Folha de Boa Vista-Boa Vista-RR
07 de Fev de 2006
O advogado da parte da empresa Itikawa, Luiz Valdemar Albrecht, disse que já preparou um agravo de instrumento para interpor contra a decisão do ministro relator do STF, Carlos Britto. Ele tem cinco dias após a publicação legal da reclamação.
Por telefone, Albrecht afirmou que a decisão do ministro é "equivocada" por contrariar ao que dispõe da Constituição Federal, que diz que ações possessórias no que diz respeito a terras indígenas são de competência da Justiça Federal do Estado, e não ao Supremo. "Roraima também faz parte do território federal. Tudo que é válido em um Estado, deve ser aqui também", disse, ao questionar a decisão do ministro.

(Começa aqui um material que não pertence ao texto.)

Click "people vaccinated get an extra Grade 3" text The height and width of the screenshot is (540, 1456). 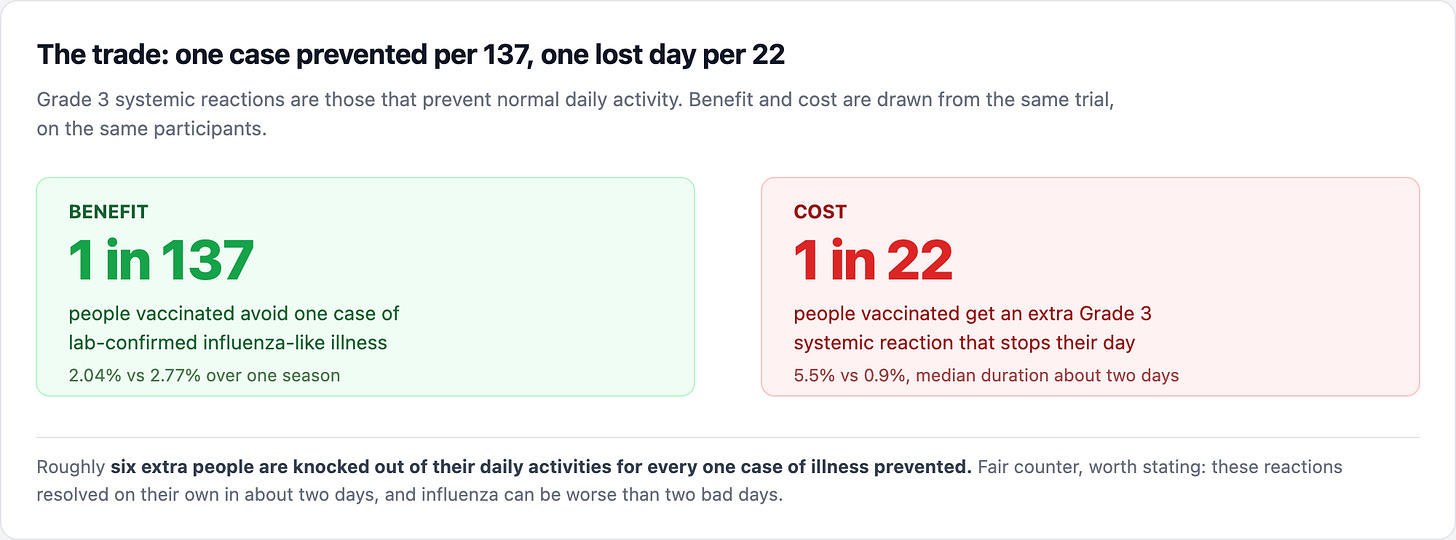[x=973, y=313]
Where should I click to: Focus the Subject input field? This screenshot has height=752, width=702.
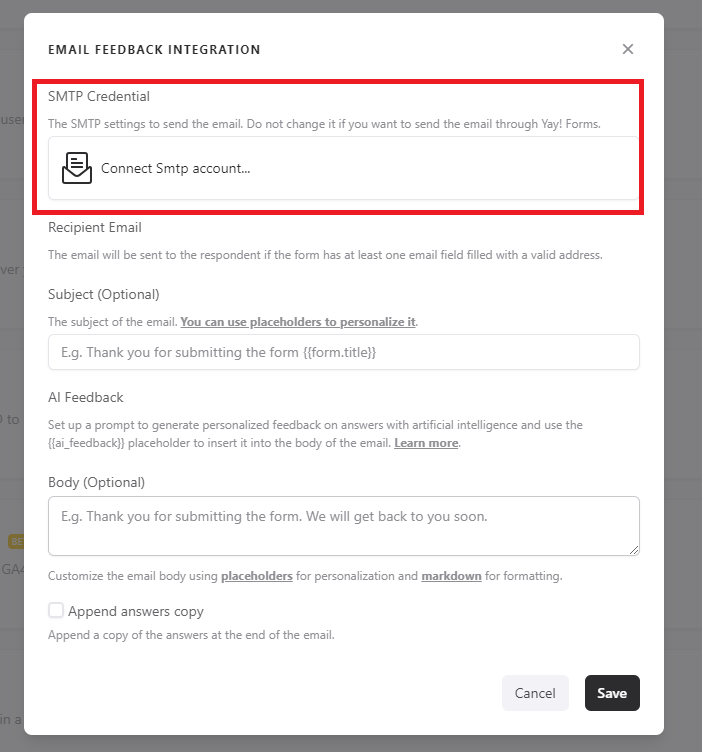[343, 352]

Ele está confiante de que o Pleno do STF irá derrubar a decisão, ora singular, do ministro Carlos Britto. "Os direitos indígenas são apreciados por juízes de primeira instância e os recursos seguem até chegar ao Supremo", afirmou, contestando a possível base do ministro em que questões de foro indígena são de competência do STF.
Albrecht disse que no momento que interpôs a ação de reintegração de posse, já havia preparado o agravo de instrumento já prevendo a decisão por parte do Supremo.
Mas essa decisão do ministro não intimida os arrozeiros. Conforme Albrecht, várias ações possessórias estão sendo preparadas e ajuizadas na Justiça Federal com objetivo de manter os produtores de arroz na área já homologada.